JUAN PEDRO YLLANES, a judge by profession, is on voluntary leave because he is also a Podemos MP.

Yllanes complained not long ago that the party’s co-founder Juan Carlos Monedero threatened him for backing Iñigo Errejon, the Podemos number two currently at loggerheads with party supremo Pablo Iglesias.

This internal crisis is due to peak during the party conference in February and Mondero warned Yllanes that until then he can say things which he disapproves of “but be careful afterwards.”

When this became public knowledge, Monedero denied threatening Yllanes, claiming “a misunderstanding.”

Both men have talked since then and agreed to let it drop, but as anti-capitalist Monedero was economical with the truth in the past over his undeclared Venezuela earnings, why believe him now?  

 

Friendly fire

FORMER president Jose Maria Aznar resigned as honorary president of the Partido Popular not long after his think-tank, Faes, had detached itself from the party.  

He wants more independence, Aznar said, meaning freedom to criticise the party and Mariano Rajoy whom he appointed as his successor.

The current president was supposed to win the March 2004 elections so that the government could continue under Aznar’s tutelage.  Instead Rajoy lost then and again in 2008.
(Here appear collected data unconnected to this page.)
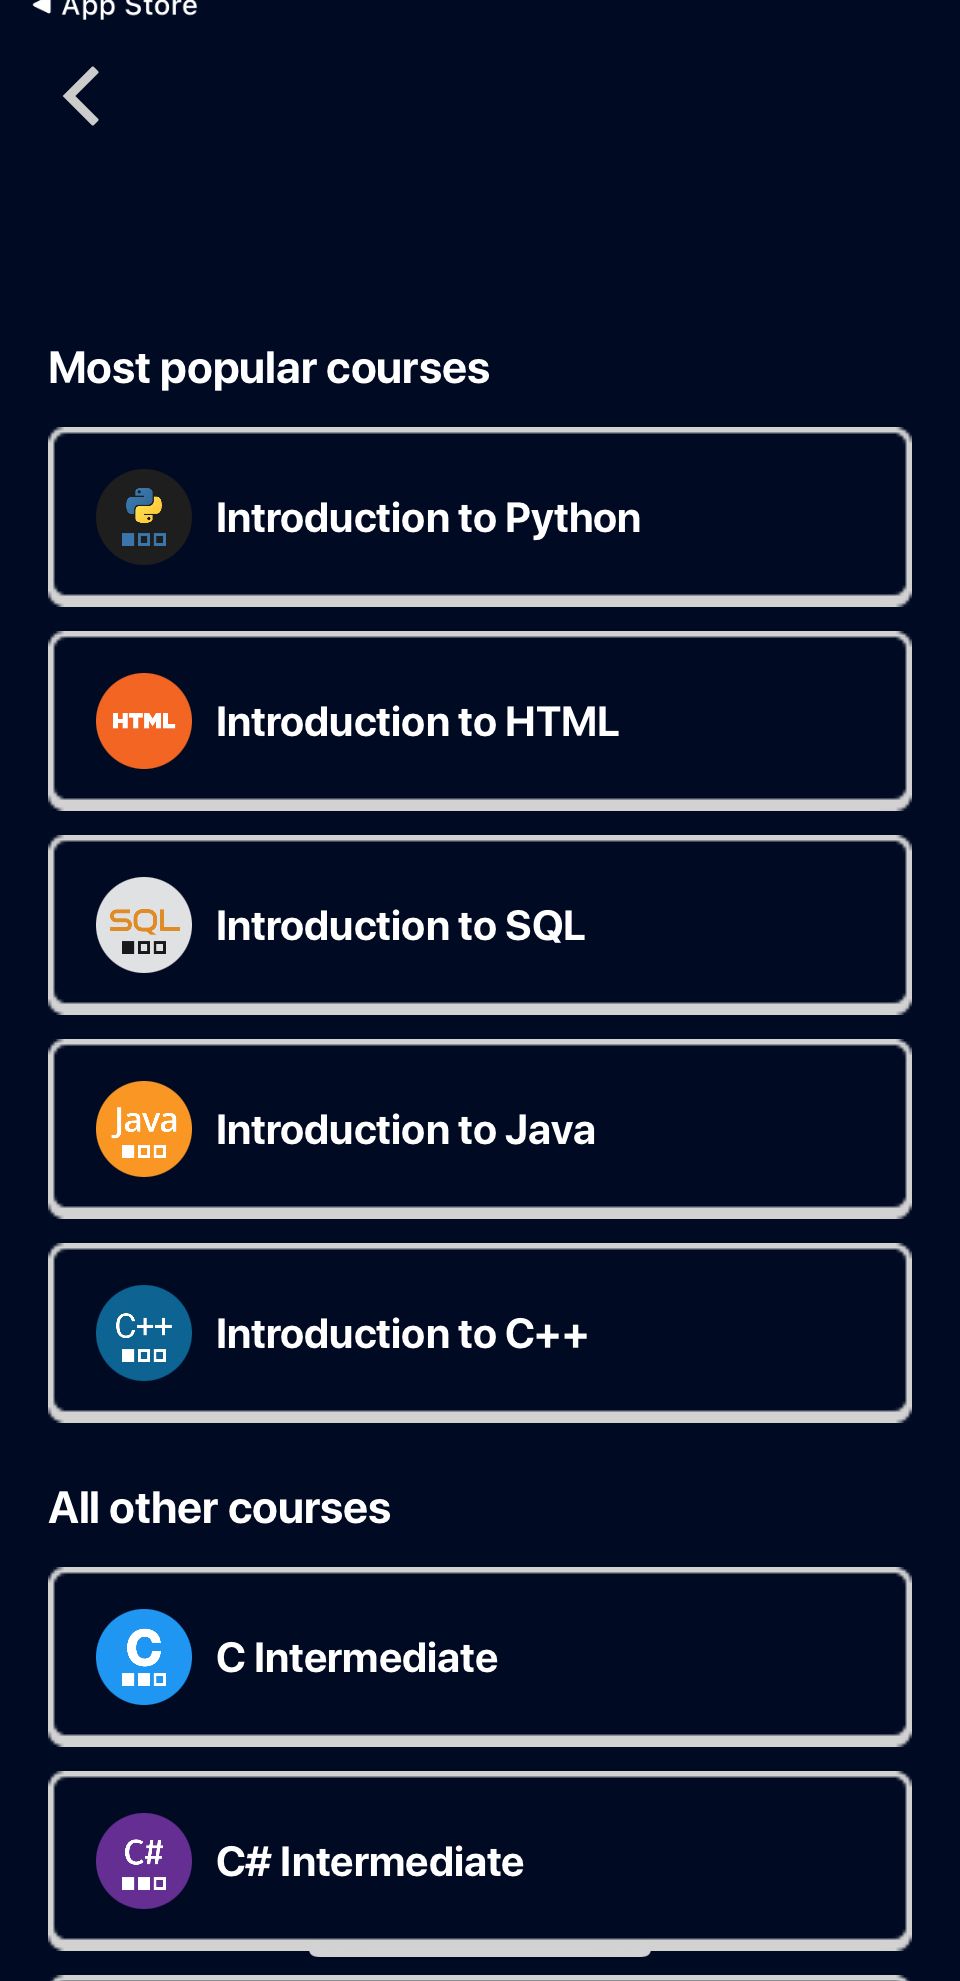Start the Introduction to Java course
The height and width of the screenshot is (1981, 960).
pos(480,1129)
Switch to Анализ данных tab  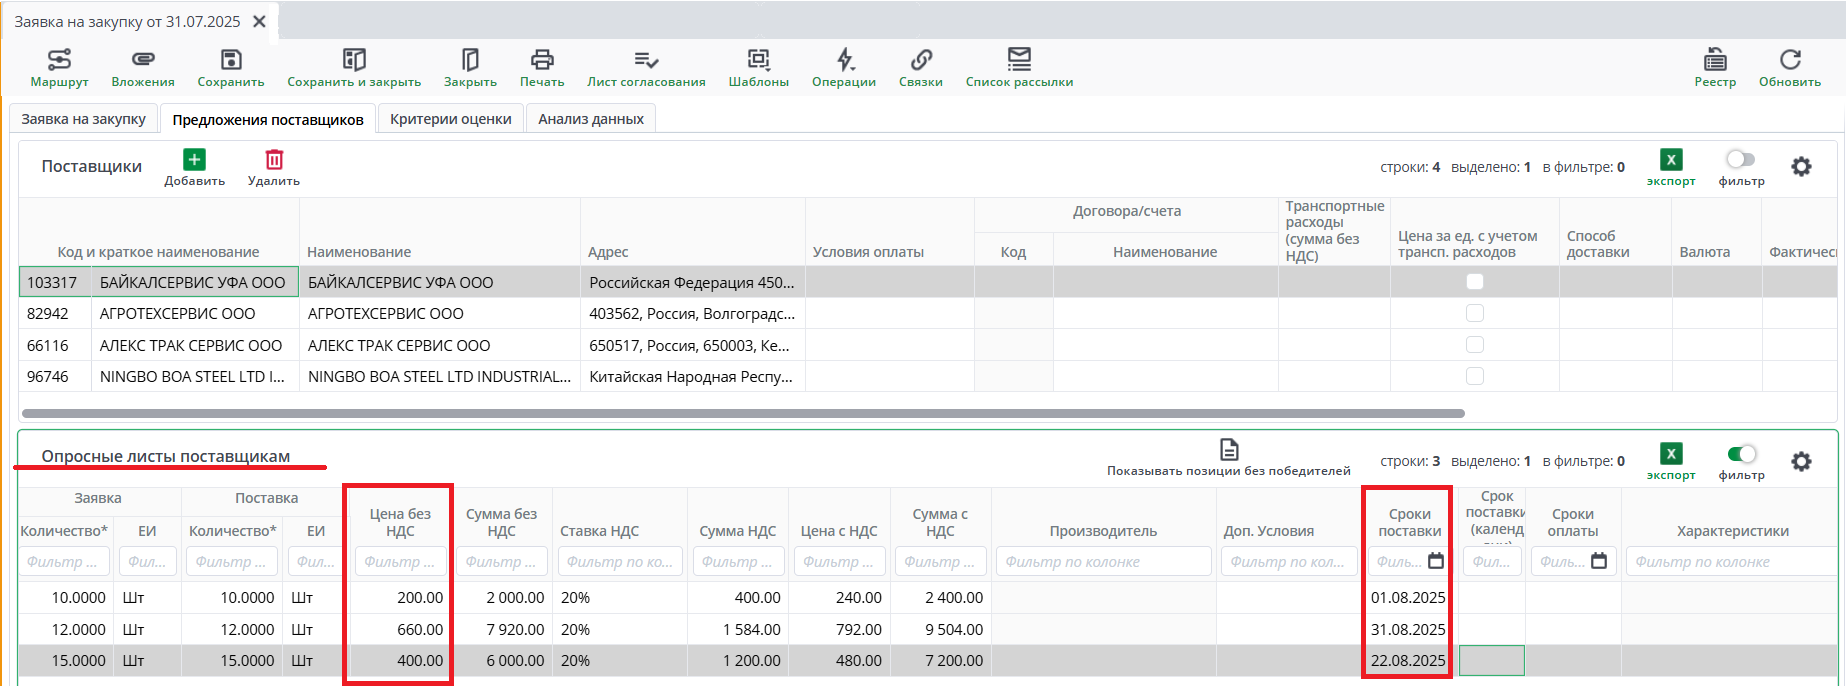click(590, 119)
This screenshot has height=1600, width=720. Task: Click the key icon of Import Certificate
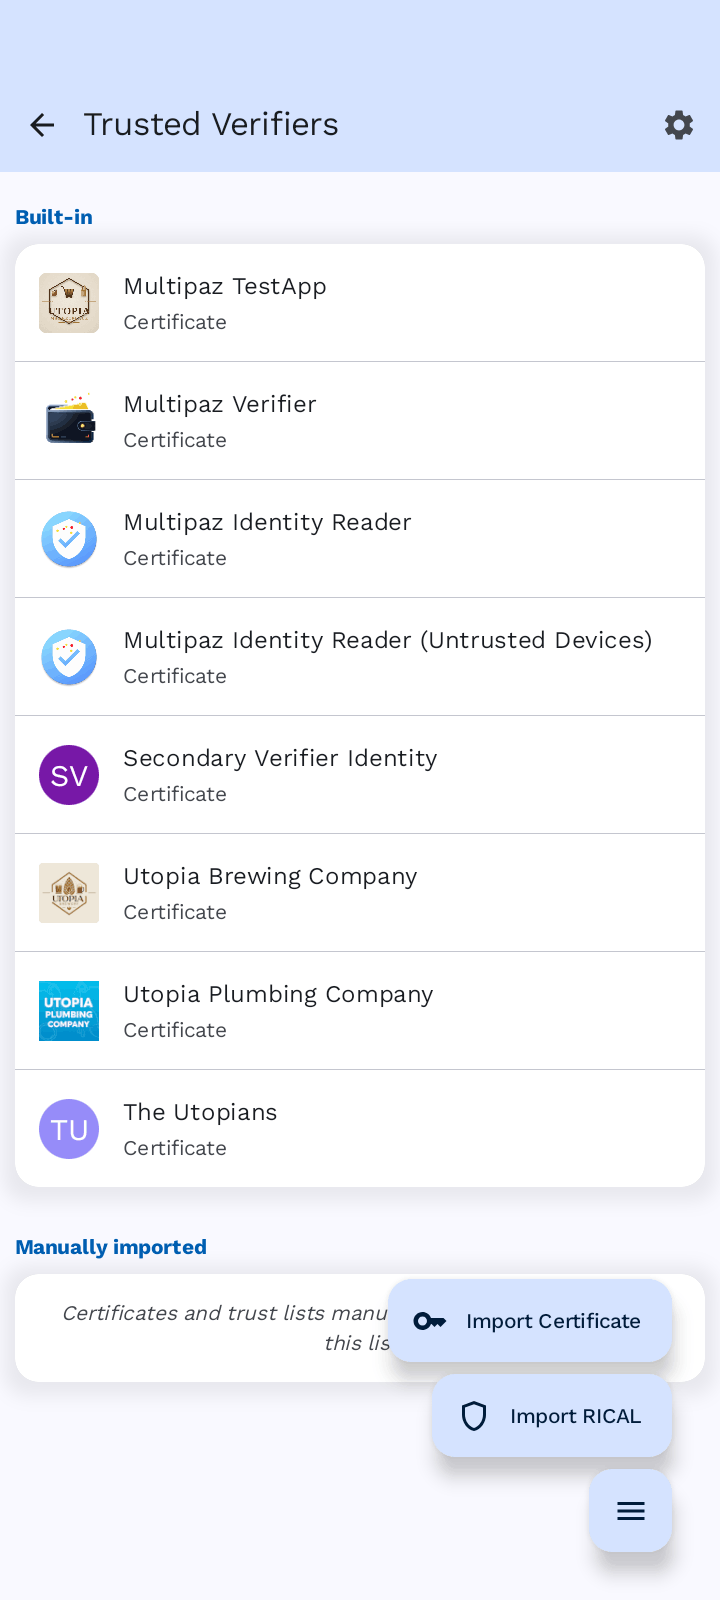(x=430, y=1321)
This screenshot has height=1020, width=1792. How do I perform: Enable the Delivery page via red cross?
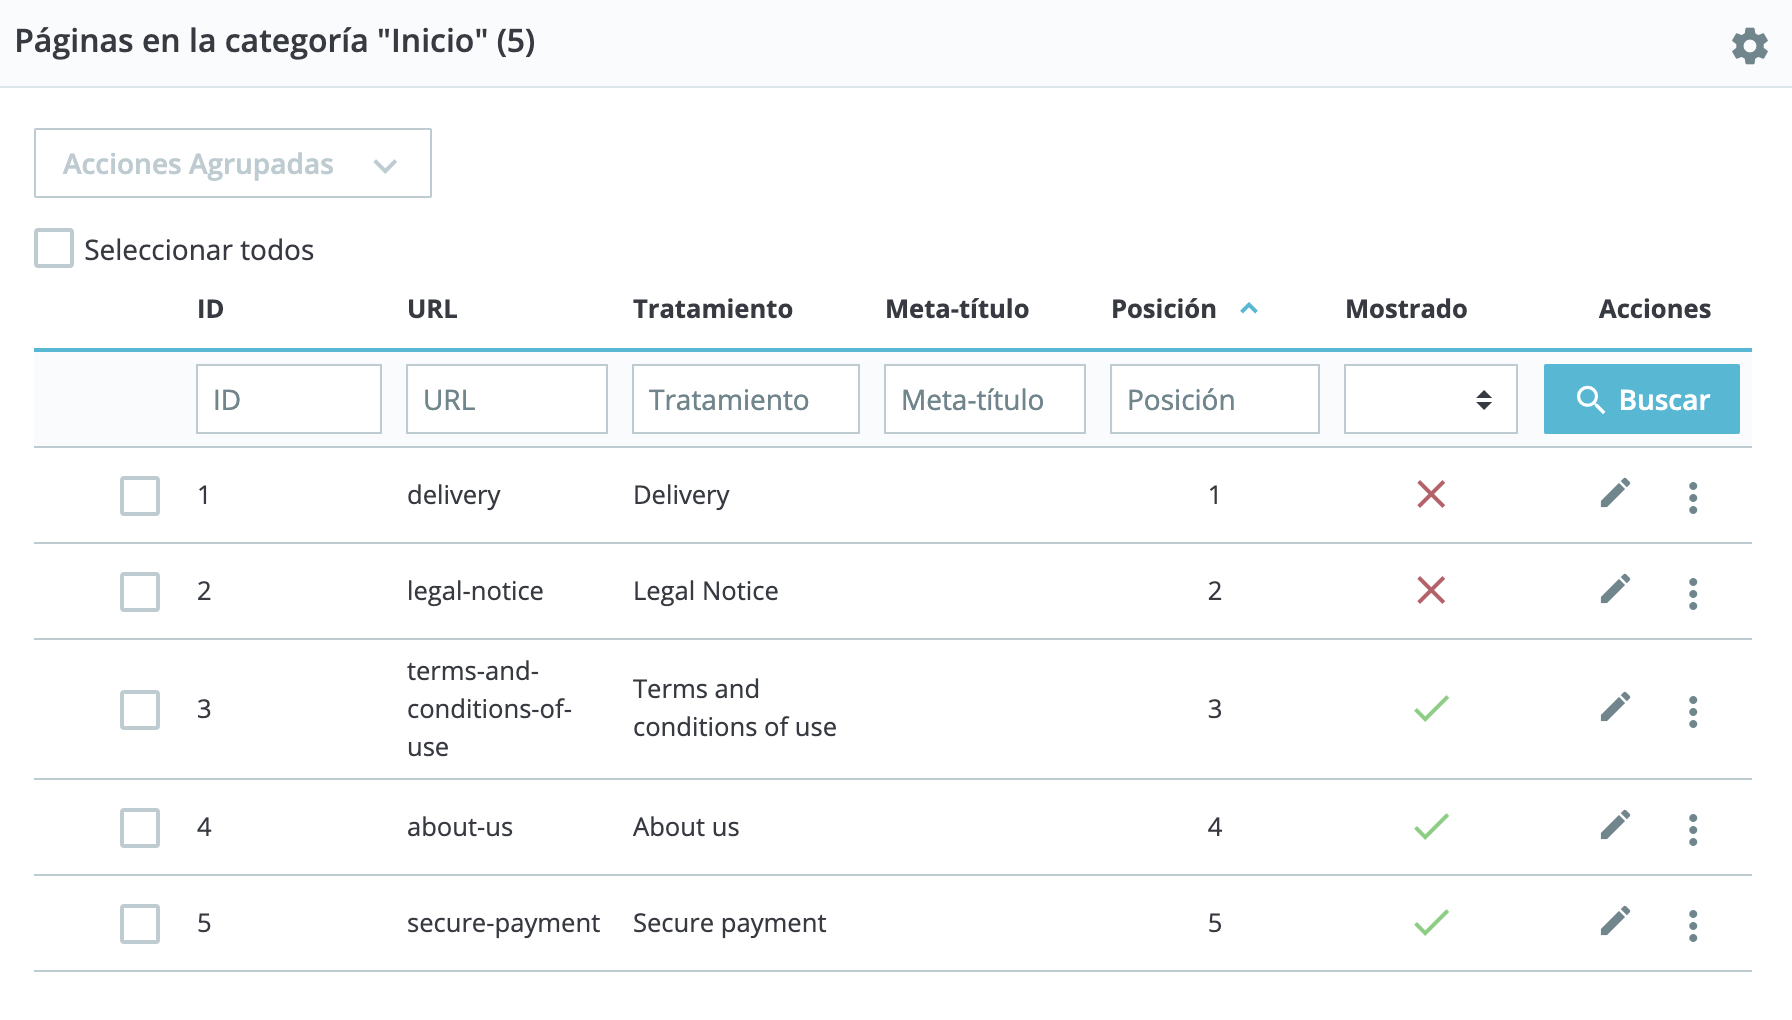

When he finally came to power he and all but a few PP hardliners disappointed the former president. Party insiders admitted that Aznar’s news came as a relief although that could be short-lived because the sniping won’t stop and friendly fire is about to begin.

 

Pole position

PABLO IGLESIAS and Iñigo Errejon are struggling to decide which direction Podemos should take. Former television pundit Iglesias meanwhile showers Errejon with flowery phrases containing an eloquent and ominous subtext. “You are one of the most brilliant and talented people I have ever known and I want you at my side, not in front of me,” Iglesias recently simpered.  In fact he wants Errejon behind him, where he can neither cast a shadow nor stab him in the back.

 

A question of values

SOME PP politicians would like to remove the phrase that confirms the party’s commitment to ‘values of Christian humanism’ from its statutes.  They were unsuccessful as would expected in a party where the former Interior minister Jorge Fernadez Diez awarded the Police Medal of Merit to La Virgen de los Dolores.